I’m running Tang server on my Turris Omnia router. The following steps describe the client side implementation on my Proxmox VE server.

  1. install clevis

    apt install clevis

  2. export environment variables for simplicity (:!: change to meet your needs :!:)

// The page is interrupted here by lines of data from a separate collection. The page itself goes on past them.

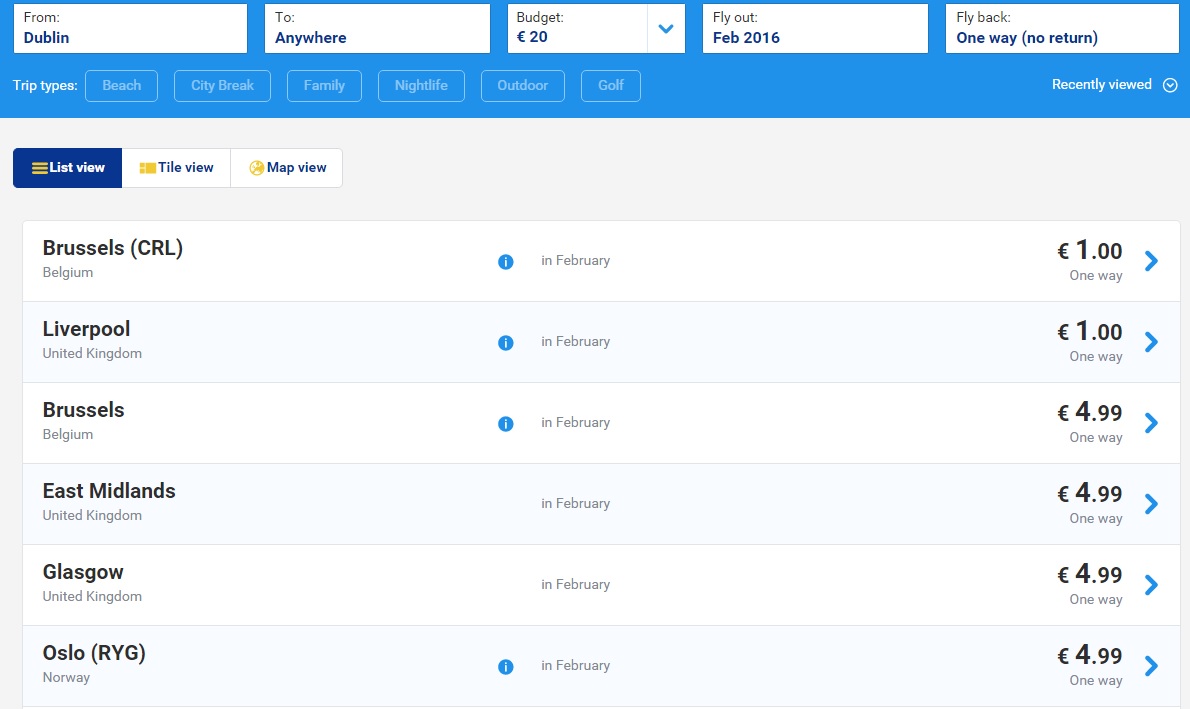Image resolution: width=1190 pixels, height=709 pixels.
Task: Enable the Nightlife trip type filter
Action: click(421, 86)
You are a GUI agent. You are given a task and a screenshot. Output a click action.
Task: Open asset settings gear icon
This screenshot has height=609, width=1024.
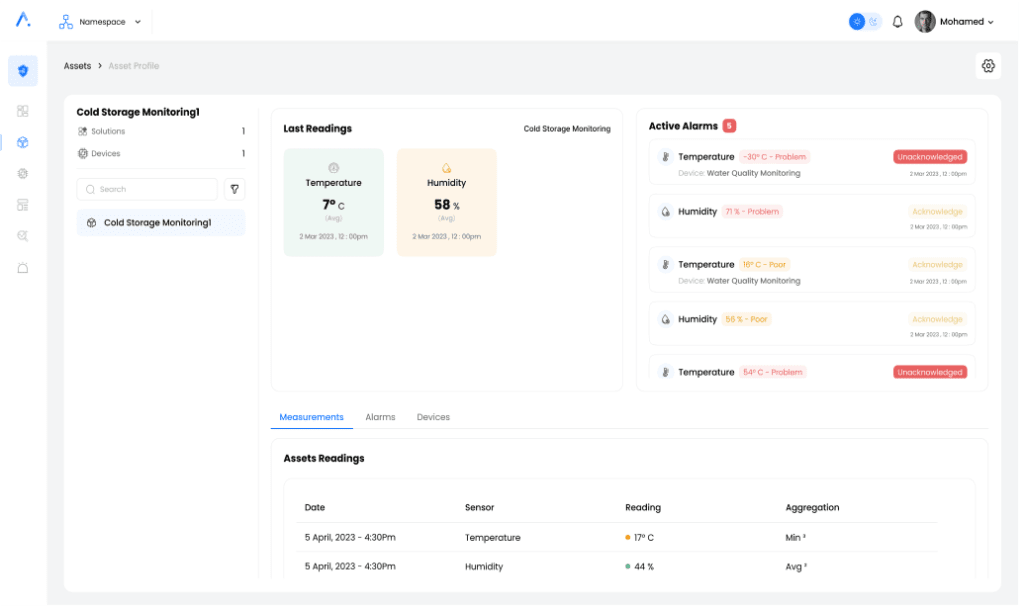tap(988, 66)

    export keystore="/etc/keystore" # path to store encrypted ZFS keyfiles
export tmpdir="/tmp/zfs_clevis" # path to temporary store unencrypted ZFS keyfiles
export keyfile="home-user.key" # name of ZFS keyfile

  3. prepare helper vairables

    export keypath="${keystore}/${keyfile}"
export tmp_keypath="${tmpdir}/$(systemd-escape "${keypath}")"
export tmpdir_esc="$(systemd-escape --path "${tmpdir}")"

  4. create keyfile

    mkdir "${keystore}" "${tmpdir}"
curl "http://tang:8888/adv" > "${keystore}/tang-adv.jws"
mount -t tmpfs -o noatime,nosuid,nodev,noexec,mode=0700 none "${tmpdir}"
dd if=/dev/urandom of="${tmp_keypath}" bs=32 count=1
clevis encrypt tang '{"url":"http://tang:8888", "adv": "'"${keystore}"'/tang-adv.jws"}' < "${tmp_keypath}" > "${keypath}"

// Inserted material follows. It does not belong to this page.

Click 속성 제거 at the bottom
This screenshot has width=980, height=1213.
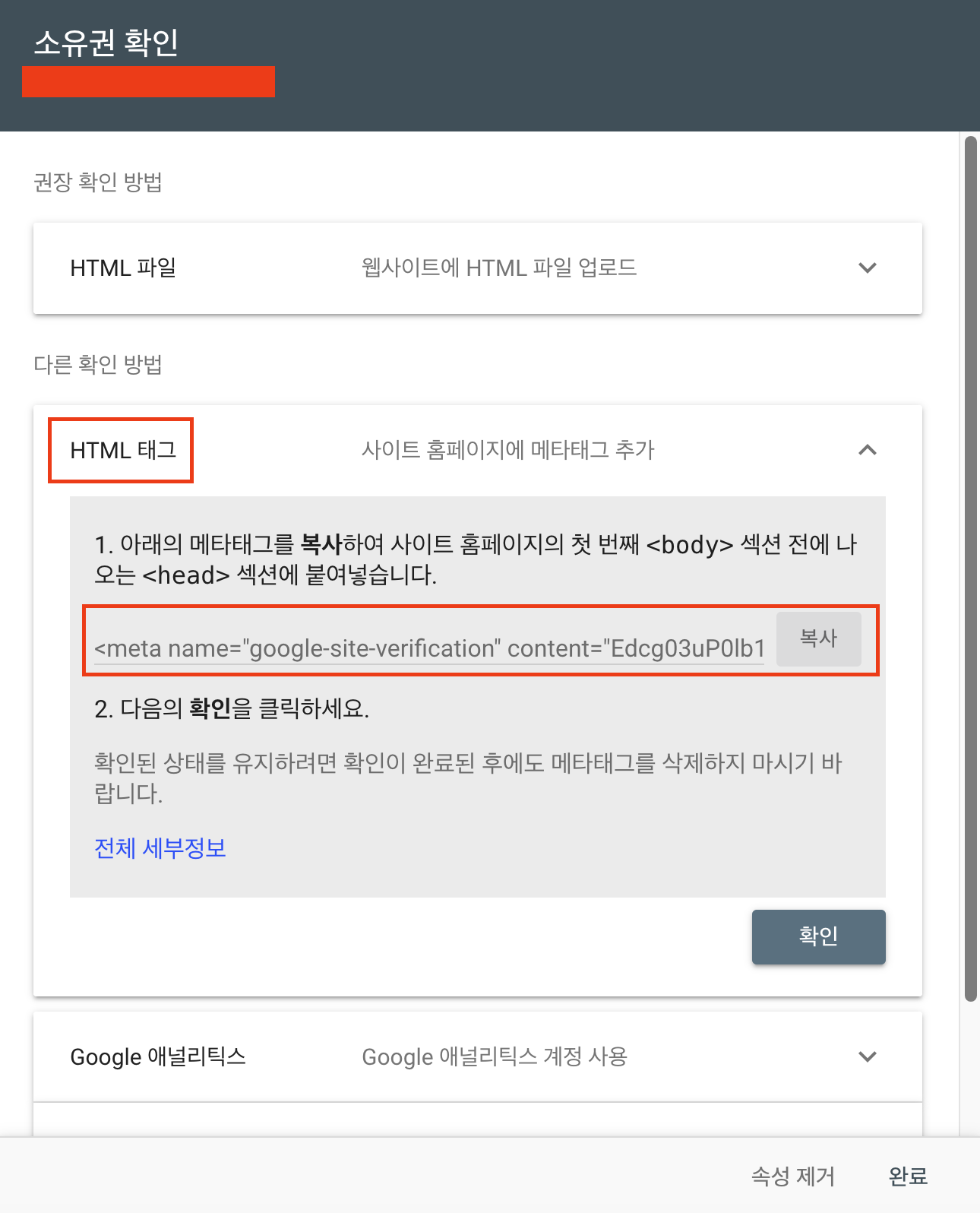pyautogui.click(x=792, y=1177)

  5. create encrypted dataset

    zfs create -o encryption=aes-256-gcm -o keyformat=raw -o keylocation="file://${tmp_keypath}" rpool/home/user

  6. create systemd-service to mount ZFS

    cat > /etc/systemd/system/zfs-mount-network.service <<EOF
[Unit]
Description=Mount ZFS filesystems after network
Before=pve-guests.service
After=network.target
ConditionPathIsDirectory=/sys/module/zfs
#OnFailure=notify-email@%i.service

[Service]
Type=oneshot
RemainAfterExit=yes
ExecStart=/sbin/zfs mount -a

[Install]
WantedBy=zfs.target
RequiredBy=pve-guests.service
EOF

    (OnFailure can call a service to notify you about errors)

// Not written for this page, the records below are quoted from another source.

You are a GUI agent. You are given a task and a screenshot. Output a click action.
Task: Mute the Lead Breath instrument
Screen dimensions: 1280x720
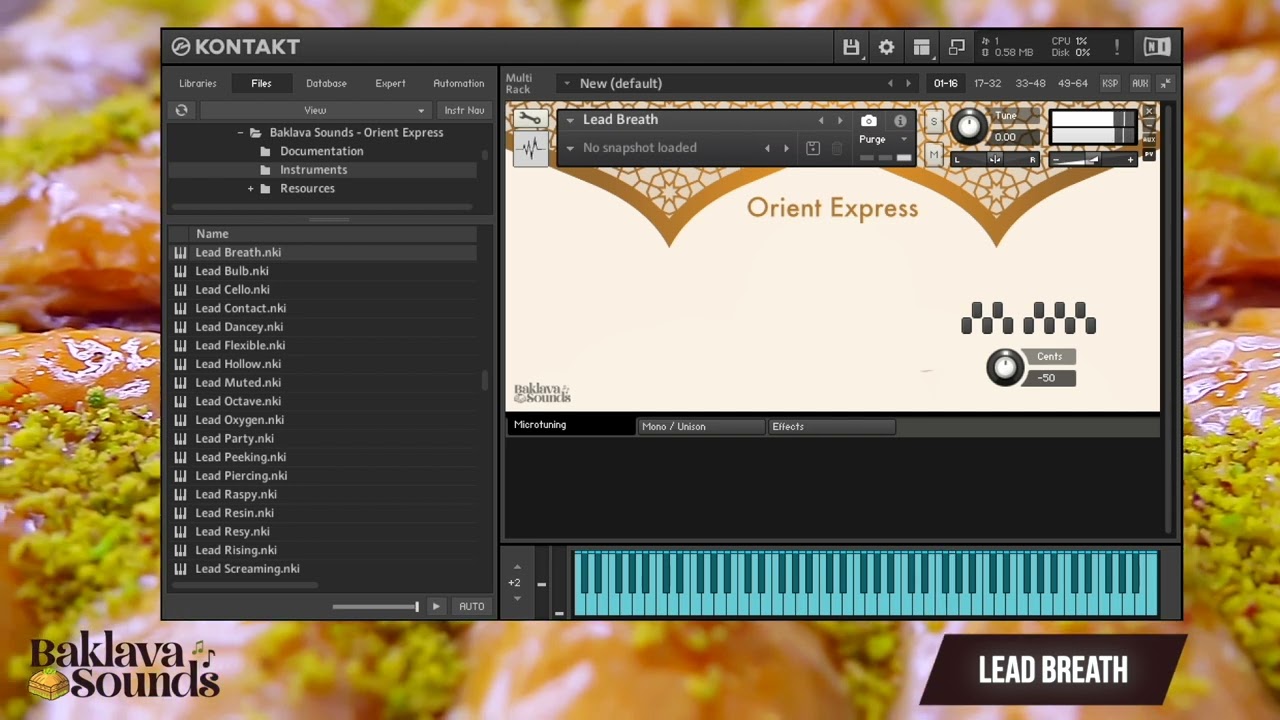934,155
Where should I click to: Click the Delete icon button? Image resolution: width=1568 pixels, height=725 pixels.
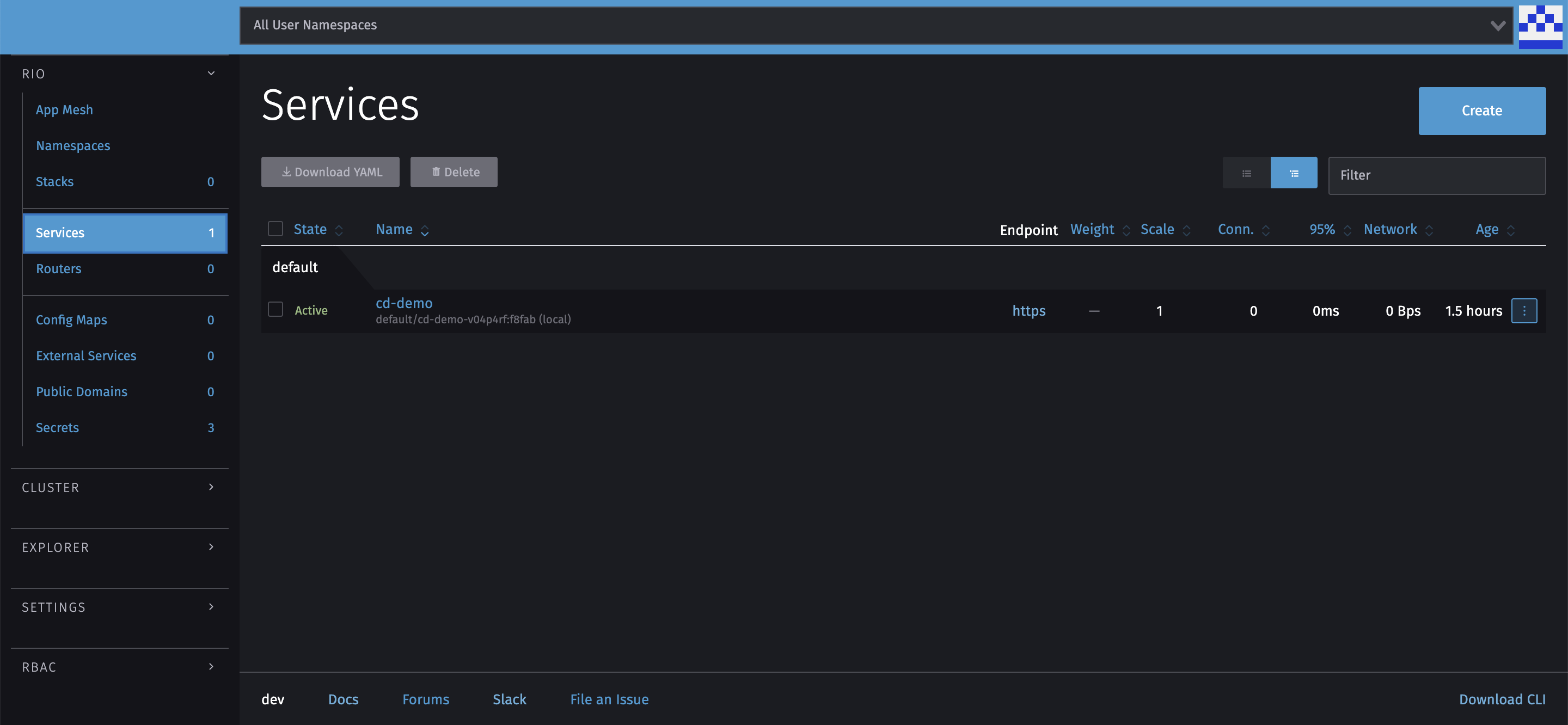coord(454,172)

  7. create systemd-service to load ZFS keys

    cat > /etc/systemd/system/zfs-load-key.service <<EOF
[Unit]
Description=Load encryption keys
DefaultDependencies=false
Before=zfs-mount-network.service
After=zfs-import.target

[Service]
Type=oneshot
ExecStart=/usr/bin/zfs load-key -a

[Install]
RequiredBy=zfs-mount-network.service
EOF

  8. create tmpfs mount unit for decrypted keys

    cat > "/etc/systemd/system/${tmpdir_esc}.mount" <<EOF
[Unit]
PartOf=zfs-load-key.service
StopWhenUnneeded=true

[Mount]
What=tmpfs
Where=${tmpdir}
Type=tmpfs
Options=noatime,nosuid,nodev,noexec,mode=0700
DirectoryMode=0700

[Install]
RequiredBy=zfs-load-key.service
EOF

  9. create systemd-service for keyfile decryption

    cat > /etc/systemd/system/clevis-decrypt@.service <<EOF
[Unit]
Description=Decrypt keyfiles using clevis
Before=zfs-load-key.service
After=network.target ${tmpdir_esc}.mount
Requires=${tmpdir_esc}.mount
ConditionPathExists=%I
ConditionFileNotEmpty=%I

[Service]
Type=oneshot
RemainAfterExit=no
ExecStart=/bin/bash -c "/usr/bin/clevis decrypt tang '{\"url\": \"http://tang:8888\", \"adv\": \"${keystore}/tang-adv.jws\"}' < %I > ${tmpdir}/%J"

[Install]
RequiredBy=zfs-load-key.service
EOF

  10. create systemd-unit to start pve-guests manually

    cat > /etc/systemd/system/pve-guests-restart.service <<EOF
[Unit]
Description=Force start of pve-guests
Requires=pve-guests.service

[Service]
Type=oneshot
ExecStart=/usr/bin/sleep 1
EOF

  11. activate systemd units

    systemctl daemon-reload
systemctl enable zfs-load-key.service "clevis-decrypt@${tmp_keypath}.service" zfs-mount-network.service

Backup #

To always be able to decrypt your ZFS volumes you need to backup the following information:

  • content of "${keystore}/${keyfile}" which is encrypted by clevis (example path /etc/keystore/home-user.key
  • content of all files in /var/db/tang/ on tang server

All these information must be backuped synchroniously, meaning that those files need to be from the same time as you cannot decrypt your ZFS otherwise and will loose the data.